READING TEXT.
One of the more common tasks in the shell utilities domain is applying an operation to a set of files in a directory—a “folder” in Windows-speak. By running a script on a batch of files, we can automate (that is, script) tasks we might have to otherwise run repeatedly by hand.

For instance, suppose you need to search all of your Python files in a development directory for a global variable name (perhaps you’ve forgotten where it is used). There are many platform-specific ways to do this (e.g., the find and grep commands in Unix), but Python scripts that accomplish such tasks will work on every platform where Python works—Windows, Unix, Linux, Macintosh, and just about any other platform commonly used today. If you simply copy your script to any machine you wish to use it on, it will work regardless of which other tools are available there; all you need is Python. Moreover, coding such tasks in Python also allows you to perform arbitrary actions along the way—replacements, deletions, and whatever else you can code in the Python language.

PROVIDED DATA.
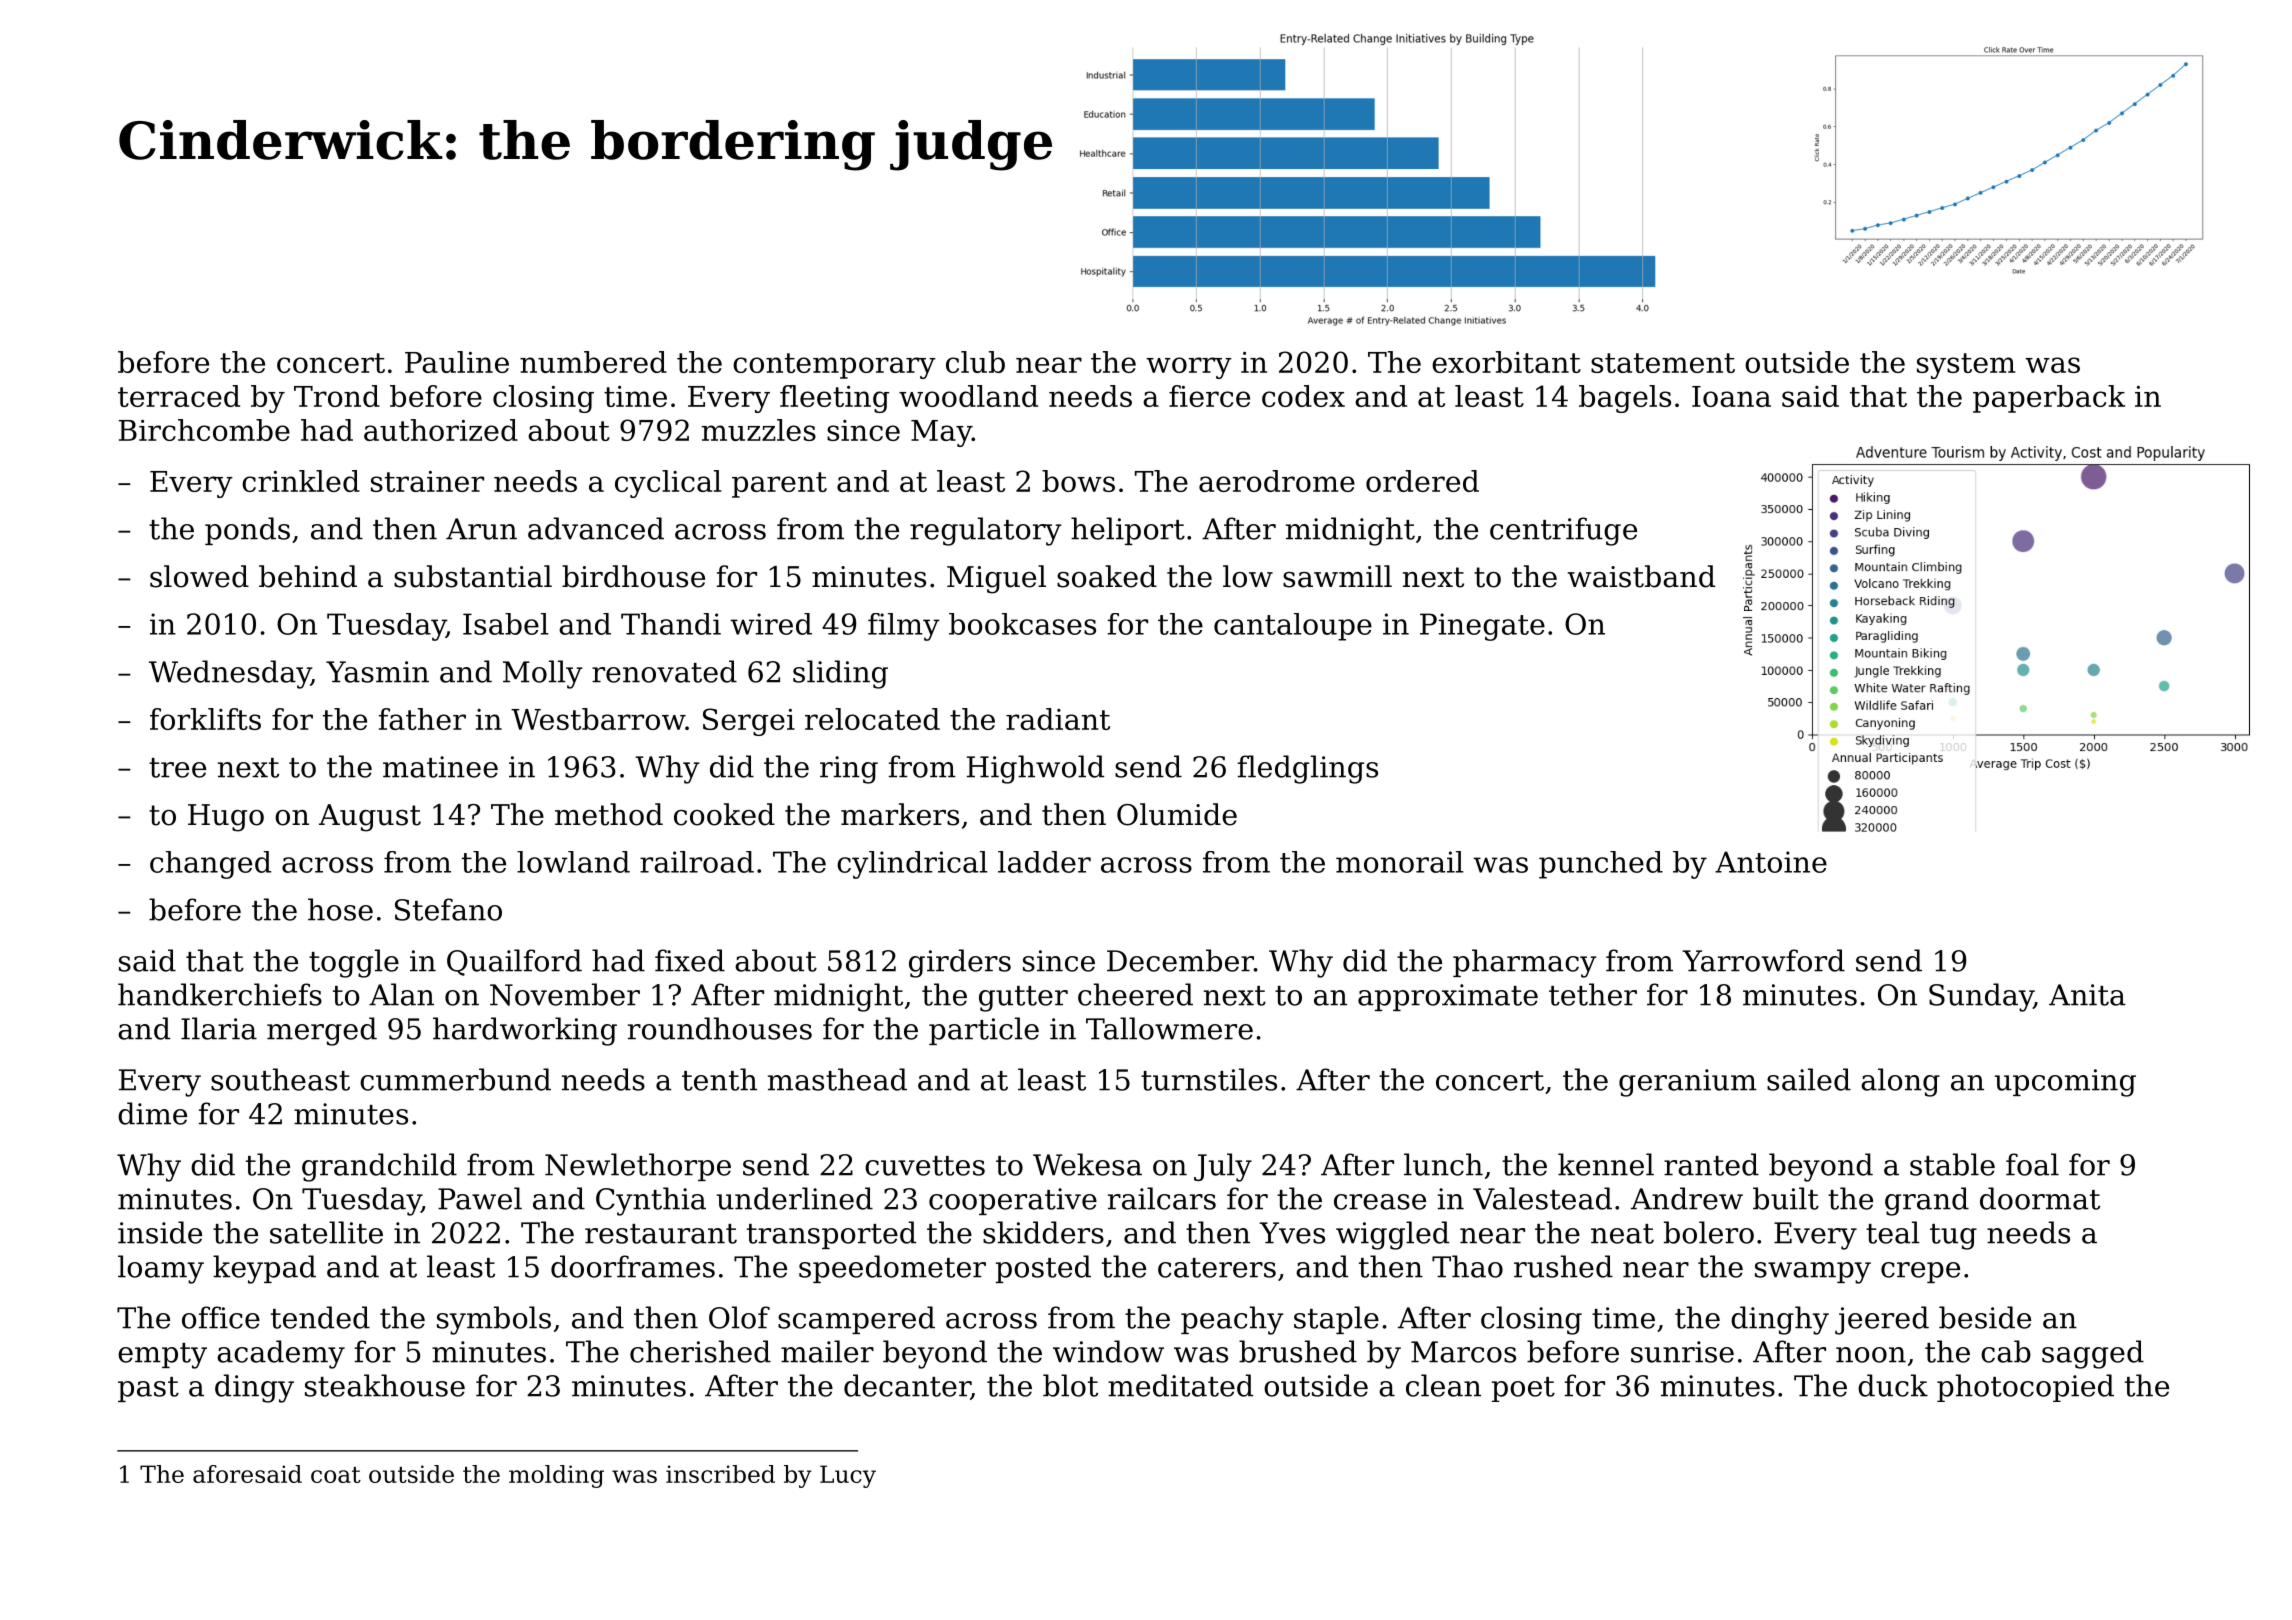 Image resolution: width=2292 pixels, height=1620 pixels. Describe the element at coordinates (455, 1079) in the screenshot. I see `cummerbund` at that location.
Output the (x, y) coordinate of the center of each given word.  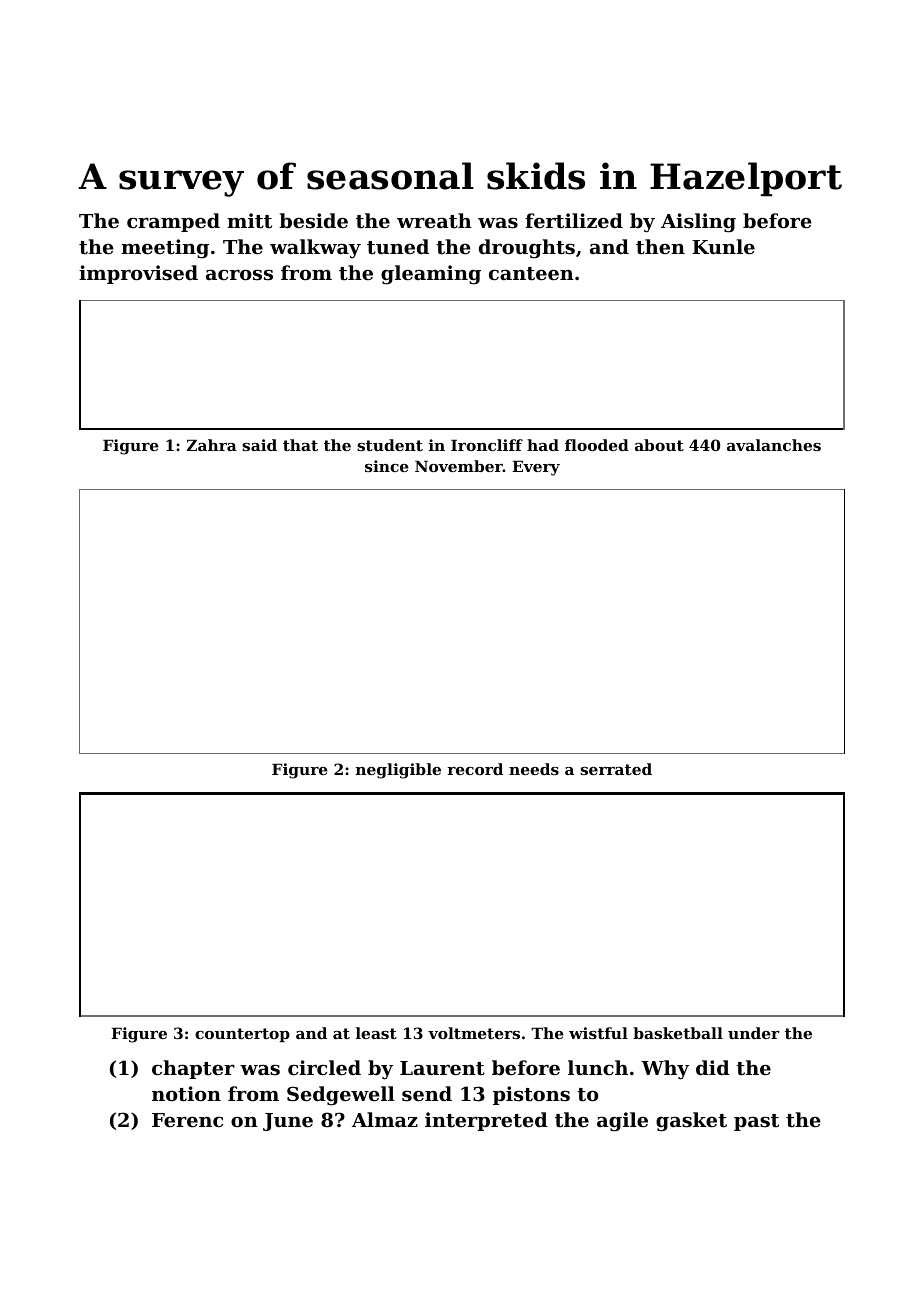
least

REQUIRED TASK 1.
Condense the paragraph that begins "For instance, suppose you need" from the passage on batch file scripting into a short bulleted list that keeps its main facts.
REQUIRED TASK 2.
Carry on the passage on batch file scripting from its final sentence, keeping the same technical voice.

RIGHT ANSWER 1.
- Example task: searching every Python file in a development directory for a global variable name, such as when you've forgotten where it is used.
- Platform-specific tools can do this, such as Unix's find and grep commands.
- A Python script for the job works on every platform where Python works: Windows, Unix, Linux, Macintosh, and most other common platforms.
- The script can be copied to any machine and will run there whatever other tools are installed. Python is the only requirement.
- Writing the task in Python also lets you carry out arbitrary actions along the way, such as replacements, deletions, or anything else you can code in Python.

RIGHT ANSWER 2.
Walking One Directory

The most common way to go about writing such tools is to first grab a list of the names of the files you wish to process, and then step through that list with a Python for loop or other iteration tool, processing each file in turn. The trick we need to learn here, then, is how to get such a directory list within our scripts. For scanning directories there are at least three options: running shell listing commands with os.popen, matching filename patterns with glob.glob, and getting directory listings with os.listdir. They vary in interface, result format, and portability.

Running shell listing commands with os.popen

How did you go about getting directory file listings before you heard of Python? If you’re new to shell tools programming, the answer may be “Well, I started a Windows file explorer and clicked on things,” but I’m thinking here in terms of less GUI-oriented command-line mechanisms.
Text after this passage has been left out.